Copy each line in the data that includes the word "target".

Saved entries
········

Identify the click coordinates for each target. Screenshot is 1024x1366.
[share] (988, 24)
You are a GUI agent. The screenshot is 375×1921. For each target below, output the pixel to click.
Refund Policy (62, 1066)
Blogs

········

» **Solution for this problem**
Identify the click coordinates for each target. Screenshot is 1024x1366.
You are a GUI agent. The screenshot is 375×1921. For each target below, output the pixel to click.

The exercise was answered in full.